Чтобы понять или определить комическое, мы должны сначала узнать, что такое серьезное. Серьезное — это привычное напряжение, которое разум возлагает на ожидание данного порядка событий, следующих друг за другом с определенной регулярностью и весом интереса, привязанного к ним. Когда это напряжение возрастает сверх обычного уровня интенсивности, так что перенапрягает чувства насильственным противопоставлением добра злу или объектов нашим желаниям, оно становится патетическим или трагическим. Комическое — это неожиданное ослабление или расслабление этого напряжения ниже его обычного уровня интенсивности посредством такой резкой перестановки порядка наших идей, которая, застигая разум врасплох, выбивает его из колеи, поражает живым чувством удовольствия и не оставляет ни времени, ни склонности к болезненным размышлениям.

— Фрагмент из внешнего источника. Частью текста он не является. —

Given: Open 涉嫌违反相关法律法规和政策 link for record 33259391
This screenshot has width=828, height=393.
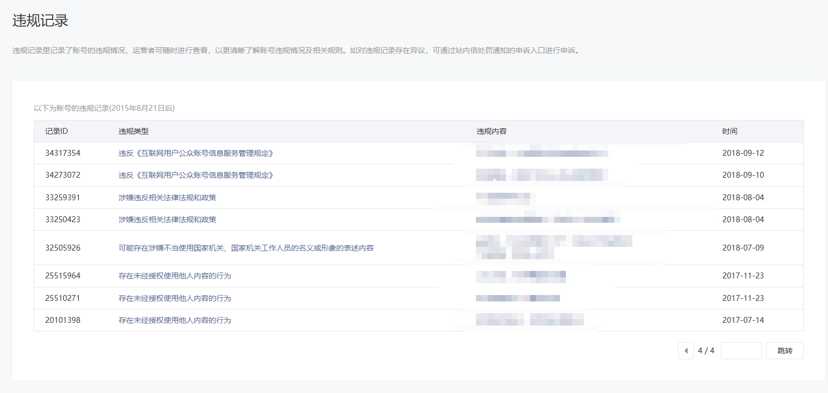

Сущность смешного, таким образом, заключается в несообразности, в разъединении одной идеи от другой или в столкновении одного чувства с другим. Первая и самая очевидная причина смеха обнаруживается в простой последовательности событий, как при внезапной смене маски или каком-то непредвиденном случае, без какой-либо абсурдности характера или ситуации. Однако случайное противоречие между нашими ожиданиями и событием вряд ли можно назвать комическим: это просто смешное. Комическое — это когда существует то же противоречие между объектом и нашими ожиданиями, усиленное какой-то деформацией или неудобством, то есть тем, что оно противоречит привычному или желательному; как нелепое, которое является высшей степенью смешного, — это то, что противоречит не только обычаю, но и смыслу и разуму, или является добровольным отступлением от того, что мы имеем право ожидать от тех, кто осознает абсурдность и приличие в словах, взглядах и действиях.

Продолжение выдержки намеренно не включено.